From the Editor

Spring has sprung and with it (at least in the Northern Hemisphere) longer, warmer days–cue the spring fever!

Though it may be harder this time of year, keeping focused and safe in the OR is vital. Especially in view of a newly released study that reports an increase in OR sharps injuries in the US–rather than the expected decrease–since passage of needlestick safety bill in 2000.

Read on to learn a new site for accessing online surgical resources. And finally, meet Kimberly Jones, a 2008 graduate of the NIFA program currently working as an RNFA in Illinois.

Julie Lancaster, Editor

Sharps Injuries in the OR Increase After Passage of 2000 Safety Law

A new study published in the April 2010 issue of the Journal of the American College of Surgeons reports that, despite the passage of the Needlestick Safety and Prevention Act in 2000, operating room sharps injuries increased by 6.5% between 2000 and 2006. During that same period, sharps injuries in nonsurgical settings decreased by 31.6%.

The study identifies nurses and surgical techs as the most commonly injured personnel in the OR, with suture needles, scalpel blades and syringes as the most common mechanisms of injury. 75% of OR sharps injuries occur during use or passing of these devices. Read the abstract at the journal’s website.

RNFA Tip: New No-cost Online Resource

The Society of Laparoendoscopic Surgeons (SLS) is now offering free (and password-free) online access to full-text journal articles, abstracts, surgical textbooks and award-winning procedural videos on their website,

The site’s video selections include procedures for bariatrics, cancer, hernia, lap chole, and several others.

SLS Chairman, Paul Allan Wetter, MD, explained that offering entirely free access aligned best with the SLS mission of providing “information and education in the field of minimally invasive surgery to surgeons worldwide.”

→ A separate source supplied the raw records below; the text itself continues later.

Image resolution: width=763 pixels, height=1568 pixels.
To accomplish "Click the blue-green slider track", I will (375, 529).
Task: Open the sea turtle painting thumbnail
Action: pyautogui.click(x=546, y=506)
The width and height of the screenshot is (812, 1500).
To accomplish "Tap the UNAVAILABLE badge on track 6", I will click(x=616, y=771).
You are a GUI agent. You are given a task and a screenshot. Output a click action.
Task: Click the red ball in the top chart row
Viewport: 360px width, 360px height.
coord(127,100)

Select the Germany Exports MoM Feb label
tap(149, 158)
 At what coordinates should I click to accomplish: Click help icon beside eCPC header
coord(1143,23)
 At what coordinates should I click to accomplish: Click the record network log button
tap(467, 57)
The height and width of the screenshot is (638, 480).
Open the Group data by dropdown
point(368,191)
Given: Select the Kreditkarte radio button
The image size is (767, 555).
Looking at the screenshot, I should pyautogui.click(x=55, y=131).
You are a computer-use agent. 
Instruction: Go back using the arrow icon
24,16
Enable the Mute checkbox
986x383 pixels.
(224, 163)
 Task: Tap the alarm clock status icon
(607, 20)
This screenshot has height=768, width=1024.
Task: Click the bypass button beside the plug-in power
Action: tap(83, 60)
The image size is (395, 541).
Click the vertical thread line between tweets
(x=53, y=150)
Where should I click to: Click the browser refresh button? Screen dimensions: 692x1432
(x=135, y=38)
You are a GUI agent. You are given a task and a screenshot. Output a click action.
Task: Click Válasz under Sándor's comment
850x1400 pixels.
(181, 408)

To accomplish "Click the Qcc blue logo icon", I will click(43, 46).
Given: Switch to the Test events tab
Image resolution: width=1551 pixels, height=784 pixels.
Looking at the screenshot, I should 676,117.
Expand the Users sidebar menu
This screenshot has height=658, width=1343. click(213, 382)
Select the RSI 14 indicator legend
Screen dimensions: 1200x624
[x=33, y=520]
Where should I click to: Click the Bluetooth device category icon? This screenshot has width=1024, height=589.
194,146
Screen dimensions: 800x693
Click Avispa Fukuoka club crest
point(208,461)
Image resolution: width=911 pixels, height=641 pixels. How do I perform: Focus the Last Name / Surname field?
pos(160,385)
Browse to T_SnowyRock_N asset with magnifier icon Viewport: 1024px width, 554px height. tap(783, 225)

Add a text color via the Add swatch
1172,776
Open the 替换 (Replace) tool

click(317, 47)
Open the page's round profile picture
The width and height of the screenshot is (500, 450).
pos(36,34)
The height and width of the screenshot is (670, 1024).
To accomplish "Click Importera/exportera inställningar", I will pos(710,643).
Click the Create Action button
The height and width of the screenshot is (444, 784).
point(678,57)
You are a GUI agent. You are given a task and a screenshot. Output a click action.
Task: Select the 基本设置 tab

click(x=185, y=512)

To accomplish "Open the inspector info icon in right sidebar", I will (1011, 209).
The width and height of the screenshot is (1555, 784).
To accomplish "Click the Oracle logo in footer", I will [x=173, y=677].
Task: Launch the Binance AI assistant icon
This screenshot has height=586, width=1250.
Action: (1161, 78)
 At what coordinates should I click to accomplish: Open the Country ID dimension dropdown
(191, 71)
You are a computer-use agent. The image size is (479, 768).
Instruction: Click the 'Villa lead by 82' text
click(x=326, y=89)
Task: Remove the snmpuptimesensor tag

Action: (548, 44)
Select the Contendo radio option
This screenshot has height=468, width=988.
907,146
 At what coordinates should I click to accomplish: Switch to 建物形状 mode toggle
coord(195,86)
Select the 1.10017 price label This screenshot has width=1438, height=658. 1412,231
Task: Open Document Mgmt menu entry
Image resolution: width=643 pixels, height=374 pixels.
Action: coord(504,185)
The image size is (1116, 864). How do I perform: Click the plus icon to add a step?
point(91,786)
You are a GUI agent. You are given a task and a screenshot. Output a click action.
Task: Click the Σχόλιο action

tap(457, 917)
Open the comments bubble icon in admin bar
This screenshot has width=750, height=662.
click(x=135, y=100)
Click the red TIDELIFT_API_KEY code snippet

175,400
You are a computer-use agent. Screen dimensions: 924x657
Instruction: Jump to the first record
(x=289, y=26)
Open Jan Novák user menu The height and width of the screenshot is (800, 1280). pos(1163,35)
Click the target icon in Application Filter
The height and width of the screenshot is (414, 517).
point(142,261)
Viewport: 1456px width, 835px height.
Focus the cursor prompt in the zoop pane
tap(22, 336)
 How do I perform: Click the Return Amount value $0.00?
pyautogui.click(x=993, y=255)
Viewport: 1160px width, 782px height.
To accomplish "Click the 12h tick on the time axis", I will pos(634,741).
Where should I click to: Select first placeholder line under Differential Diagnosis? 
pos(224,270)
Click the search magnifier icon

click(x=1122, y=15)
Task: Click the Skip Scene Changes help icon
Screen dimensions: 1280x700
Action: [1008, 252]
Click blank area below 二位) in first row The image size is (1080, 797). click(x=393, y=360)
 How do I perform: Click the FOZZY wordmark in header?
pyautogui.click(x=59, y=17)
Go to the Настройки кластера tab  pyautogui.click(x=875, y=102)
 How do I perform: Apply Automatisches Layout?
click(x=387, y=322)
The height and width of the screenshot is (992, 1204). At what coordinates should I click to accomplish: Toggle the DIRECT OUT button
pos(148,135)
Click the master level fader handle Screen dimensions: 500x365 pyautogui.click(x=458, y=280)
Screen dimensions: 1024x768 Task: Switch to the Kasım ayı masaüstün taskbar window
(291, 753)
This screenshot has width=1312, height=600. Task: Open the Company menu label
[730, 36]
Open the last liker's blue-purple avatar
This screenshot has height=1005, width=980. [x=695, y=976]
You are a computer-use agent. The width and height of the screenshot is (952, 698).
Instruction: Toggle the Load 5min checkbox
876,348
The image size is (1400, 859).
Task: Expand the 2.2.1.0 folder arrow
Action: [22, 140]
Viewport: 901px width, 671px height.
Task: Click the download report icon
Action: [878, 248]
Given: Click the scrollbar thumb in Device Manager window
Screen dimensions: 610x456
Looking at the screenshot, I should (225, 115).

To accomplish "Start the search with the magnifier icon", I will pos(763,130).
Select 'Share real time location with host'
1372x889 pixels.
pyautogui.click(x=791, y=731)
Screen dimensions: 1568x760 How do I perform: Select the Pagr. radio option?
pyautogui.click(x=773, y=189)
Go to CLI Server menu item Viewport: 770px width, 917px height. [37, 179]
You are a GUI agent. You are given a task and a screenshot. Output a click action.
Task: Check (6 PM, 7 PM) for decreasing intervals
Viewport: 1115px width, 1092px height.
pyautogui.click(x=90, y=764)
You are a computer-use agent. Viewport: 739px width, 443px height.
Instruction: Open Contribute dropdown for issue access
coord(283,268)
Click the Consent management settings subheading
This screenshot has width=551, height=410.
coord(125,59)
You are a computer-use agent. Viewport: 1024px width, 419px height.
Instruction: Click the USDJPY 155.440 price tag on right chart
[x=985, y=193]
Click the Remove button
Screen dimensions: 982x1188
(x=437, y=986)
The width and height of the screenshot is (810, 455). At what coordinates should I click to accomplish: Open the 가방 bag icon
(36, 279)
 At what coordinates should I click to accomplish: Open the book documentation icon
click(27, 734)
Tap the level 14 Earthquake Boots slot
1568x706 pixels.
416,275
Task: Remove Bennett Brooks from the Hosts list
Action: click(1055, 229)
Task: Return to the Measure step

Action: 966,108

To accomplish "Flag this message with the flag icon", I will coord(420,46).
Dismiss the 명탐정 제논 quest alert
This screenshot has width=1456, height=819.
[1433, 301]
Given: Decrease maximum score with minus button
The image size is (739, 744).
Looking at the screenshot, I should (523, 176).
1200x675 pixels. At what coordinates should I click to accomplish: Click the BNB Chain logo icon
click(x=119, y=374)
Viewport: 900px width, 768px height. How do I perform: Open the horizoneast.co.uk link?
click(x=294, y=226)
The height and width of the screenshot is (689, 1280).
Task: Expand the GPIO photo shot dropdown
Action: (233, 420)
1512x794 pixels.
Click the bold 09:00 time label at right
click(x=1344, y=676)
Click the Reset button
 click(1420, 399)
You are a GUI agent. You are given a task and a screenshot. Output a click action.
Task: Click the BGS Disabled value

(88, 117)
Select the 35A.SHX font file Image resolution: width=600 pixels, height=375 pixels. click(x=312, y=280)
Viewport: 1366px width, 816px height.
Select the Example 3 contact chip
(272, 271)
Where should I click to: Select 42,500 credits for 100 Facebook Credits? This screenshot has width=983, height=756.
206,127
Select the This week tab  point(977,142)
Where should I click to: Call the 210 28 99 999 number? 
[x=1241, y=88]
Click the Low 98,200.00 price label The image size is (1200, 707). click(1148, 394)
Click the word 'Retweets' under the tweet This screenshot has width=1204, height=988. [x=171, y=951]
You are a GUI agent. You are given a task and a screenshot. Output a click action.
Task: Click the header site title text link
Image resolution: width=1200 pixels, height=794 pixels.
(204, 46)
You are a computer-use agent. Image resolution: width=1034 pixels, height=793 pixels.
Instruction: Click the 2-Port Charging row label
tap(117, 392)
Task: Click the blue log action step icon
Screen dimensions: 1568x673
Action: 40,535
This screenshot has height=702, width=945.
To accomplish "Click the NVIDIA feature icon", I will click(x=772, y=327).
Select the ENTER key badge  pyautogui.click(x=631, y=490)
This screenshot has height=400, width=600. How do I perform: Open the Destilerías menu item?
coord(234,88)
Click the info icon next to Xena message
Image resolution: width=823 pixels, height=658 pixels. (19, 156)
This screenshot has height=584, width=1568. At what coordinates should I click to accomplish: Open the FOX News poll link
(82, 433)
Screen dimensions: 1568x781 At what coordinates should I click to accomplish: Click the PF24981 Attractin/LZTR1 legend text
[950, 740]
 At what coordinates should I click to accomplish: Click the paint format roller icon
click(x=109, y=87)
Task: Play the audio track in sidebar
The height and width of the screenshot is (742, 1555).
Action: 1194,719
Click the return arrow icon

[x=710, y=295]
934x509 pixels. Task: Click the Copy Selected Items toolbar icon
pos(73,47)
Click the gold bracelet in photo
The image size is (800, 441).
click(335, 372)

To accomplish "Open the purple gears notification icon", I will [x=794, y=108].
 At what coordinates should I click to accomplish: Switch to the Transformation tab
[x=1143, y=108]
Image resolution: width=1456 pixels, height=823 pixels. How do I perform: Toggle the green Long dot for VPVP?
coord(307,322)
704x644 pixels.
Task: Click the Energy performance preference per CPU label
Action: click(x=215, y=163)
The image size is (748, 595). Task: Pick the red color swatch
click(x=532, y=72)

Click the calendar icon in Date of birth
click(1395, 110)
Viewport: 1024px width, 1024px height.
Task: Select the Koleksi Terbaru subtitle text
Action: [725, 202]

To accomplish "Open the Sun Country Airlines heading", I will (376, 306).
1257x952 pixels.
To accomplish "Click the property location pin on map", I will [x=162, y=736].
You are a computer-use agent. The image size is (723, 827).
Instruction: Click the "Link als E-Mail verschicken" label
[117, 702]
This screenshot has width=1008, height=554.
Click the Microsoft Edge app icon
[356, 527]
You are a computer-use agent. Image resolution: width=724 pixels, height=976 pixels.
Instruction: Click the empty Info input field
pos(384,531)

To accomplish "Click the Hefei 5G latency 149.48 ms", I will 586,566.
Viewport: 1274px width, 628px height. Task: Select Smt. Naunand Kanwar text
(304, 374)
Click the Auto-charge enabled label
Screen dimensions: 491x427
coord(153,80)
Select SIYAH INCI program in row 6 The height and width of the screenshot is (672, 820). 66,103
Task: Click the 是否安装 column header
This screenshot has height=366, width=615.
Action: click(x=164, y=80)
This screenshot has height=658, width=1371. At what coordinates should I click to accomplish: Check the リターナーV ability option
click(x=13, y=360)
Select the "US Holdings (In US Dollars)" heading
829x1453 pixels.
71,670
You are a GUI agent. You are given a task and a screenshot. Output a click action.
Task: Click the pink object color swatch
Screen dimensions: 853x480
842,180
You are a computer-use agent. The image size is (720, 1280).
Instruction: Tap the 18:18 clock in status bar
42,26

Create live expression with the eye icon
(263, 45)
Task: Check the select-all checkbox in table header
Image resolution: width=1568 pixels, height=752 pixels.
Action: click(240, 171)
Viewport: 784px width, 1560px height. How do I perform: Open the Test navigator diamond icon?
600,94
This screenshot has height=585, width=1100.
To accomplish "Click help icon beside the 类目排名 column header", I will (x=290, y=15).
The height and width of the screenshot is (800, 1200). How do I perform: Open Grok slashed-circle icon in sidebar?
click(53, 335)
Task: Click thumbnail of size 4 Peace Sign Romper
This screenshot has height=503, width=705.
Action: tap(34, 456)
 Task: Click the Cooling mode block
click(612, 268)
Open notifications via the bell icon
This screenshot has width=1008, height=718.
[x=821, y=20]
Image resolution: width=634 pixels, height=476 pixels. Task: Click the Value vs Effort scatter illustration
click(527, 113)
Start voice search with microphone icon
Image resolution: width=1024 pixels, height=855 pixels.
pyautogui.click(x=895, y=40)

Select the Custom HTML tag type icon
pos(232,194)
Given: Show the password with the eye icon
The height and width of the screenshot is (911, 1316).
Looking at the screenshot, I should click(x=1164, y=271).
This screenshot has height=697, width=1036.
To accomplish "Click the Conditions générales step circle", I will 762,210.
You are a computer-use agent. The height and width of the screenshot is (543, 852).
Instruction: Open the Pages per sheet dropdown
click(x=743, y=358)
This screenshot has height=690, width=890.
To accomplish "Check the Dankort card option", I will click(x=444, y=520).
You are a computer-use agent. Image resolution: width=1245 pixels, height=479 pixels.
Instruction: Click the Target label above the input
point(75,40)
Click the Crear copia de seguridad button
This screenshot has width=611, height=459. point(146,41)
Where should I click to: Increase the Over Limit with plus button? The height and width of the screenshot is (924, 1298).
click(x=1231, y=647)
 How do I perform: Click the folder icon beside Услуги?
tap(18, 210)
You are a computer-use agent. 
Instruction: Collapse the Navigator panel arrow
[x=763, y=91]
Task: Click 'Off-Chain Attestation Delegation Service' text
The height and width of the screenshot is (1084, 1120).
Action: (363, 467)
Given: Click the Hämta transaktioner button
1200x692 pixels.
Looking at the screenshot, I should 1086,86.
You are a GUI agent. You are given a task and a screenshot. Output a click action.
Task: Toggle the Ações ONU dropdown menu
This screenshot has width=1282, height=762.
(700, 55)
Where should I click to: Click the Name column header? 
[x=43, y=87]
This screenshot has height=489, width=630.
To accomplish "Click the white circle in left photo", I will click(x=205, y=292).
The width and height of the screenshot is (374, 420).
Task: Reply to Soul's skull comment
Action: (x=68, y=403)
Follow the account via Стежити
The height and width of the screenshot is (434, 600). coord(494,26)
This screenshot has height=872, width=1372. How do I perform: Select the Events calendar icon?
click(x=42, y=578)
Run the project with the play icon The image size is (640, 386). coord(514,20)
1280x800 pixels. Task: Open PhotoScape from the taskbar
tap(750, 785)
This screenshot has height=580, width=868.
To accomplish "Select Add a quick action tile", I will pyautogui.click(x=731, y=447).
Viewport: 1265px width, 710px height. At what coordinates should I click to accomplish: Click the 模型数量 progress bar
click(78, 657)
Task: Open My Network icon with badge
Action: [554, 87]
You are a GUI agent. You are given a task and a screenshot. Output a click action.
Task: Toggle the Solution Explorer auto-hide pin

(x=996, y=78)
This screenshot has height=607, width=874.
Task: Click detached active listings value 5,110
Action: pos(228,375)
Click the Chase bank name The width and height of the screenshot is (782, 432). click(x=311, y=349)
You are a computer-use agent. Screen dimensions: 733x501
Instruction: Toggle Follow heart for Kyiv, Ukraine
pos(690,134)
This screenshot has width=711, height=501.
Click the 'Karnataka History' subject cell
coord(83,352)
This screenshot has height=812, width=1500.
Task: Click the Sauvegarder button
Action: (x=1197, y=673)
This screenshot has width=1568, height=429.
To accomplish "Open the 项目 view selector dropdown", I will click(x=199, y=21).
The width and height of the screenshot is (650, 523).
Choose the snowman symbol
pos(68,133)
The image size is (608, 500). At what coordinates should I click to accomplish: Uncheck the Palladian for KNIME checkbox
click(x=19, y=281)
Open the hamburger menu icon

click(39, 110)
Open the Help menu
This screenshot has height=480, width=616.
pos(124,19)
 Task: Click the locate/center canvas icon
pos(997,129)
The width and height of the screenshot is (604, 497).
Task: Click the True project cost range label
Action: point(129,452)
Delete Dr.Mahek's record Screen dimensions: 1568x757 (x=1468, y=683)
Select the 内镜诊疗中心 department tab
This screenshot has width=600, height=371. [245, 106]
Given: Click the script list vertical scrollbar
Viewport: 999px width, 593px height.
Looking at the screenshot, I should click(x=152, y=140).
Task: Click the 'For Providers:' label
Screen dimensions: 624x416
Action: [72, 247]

Graduate in the Spotlight: Kimberly Jones

Name:  Kimberly Jones

Credentials: RN, CNOR, RNFA

City and State: Mattoon, IL–a small town (rural farming community) in central Illinois known as the bagel capital of the world

Current Job:  Currently I work for Lincoln Trail Orthopedics as the office nurse and RNFA for the orthopedic surgeon. I enjoy meeting the patients before surgery, which enables me to fill the operative team in on any information that might be helpful for the case. I have had patients tell me they are glad to see a familiar face in the OR. I also work in a very limited PRN status in a local trauma center as a circulator in the OR.

Graduate Status: I graduated from the NIFA program in 2008 and passed my CNOR at the same time.*

Story: I became an RNFA after I was placed into the position of assisting an orthopedic surgeon. I had absolutely no experience in the OR when I started the journey, and it took a lot of patience on the surgeon’s part to get me to the day I felt I needed to become an official RNFA. I had been in another program but I didn’t feel it met my goals. I proceeded to enroll in NIFA’s program and knew I had made the correct choice when the surgeon pointed out my skills and knowledge had increased. I was impressed he noticed.

I now find it enjoyable to explain the process of why things are done the way they are to students or new staff in the room. I have since begun working with another orthopedic surgeon who had never had an RNFA. I think knowing he can leave the room and leave me to complete the closure shows a level of trust that is needed in an operative team; of course I do have to check out my closures and critique my work when the patient comes back to the office.

I have only been involved as an orthopedic RNFA and cannot imagine doing anything else. There is such a variety of procedures as well as patient ages that there is always something to learn. It is never a routine procedure. I think that is the most important thing to take away from being an RNFA. NIFA’s program prepared me even more to be able to think on my feet in the OR setting. Thanks, NIFA.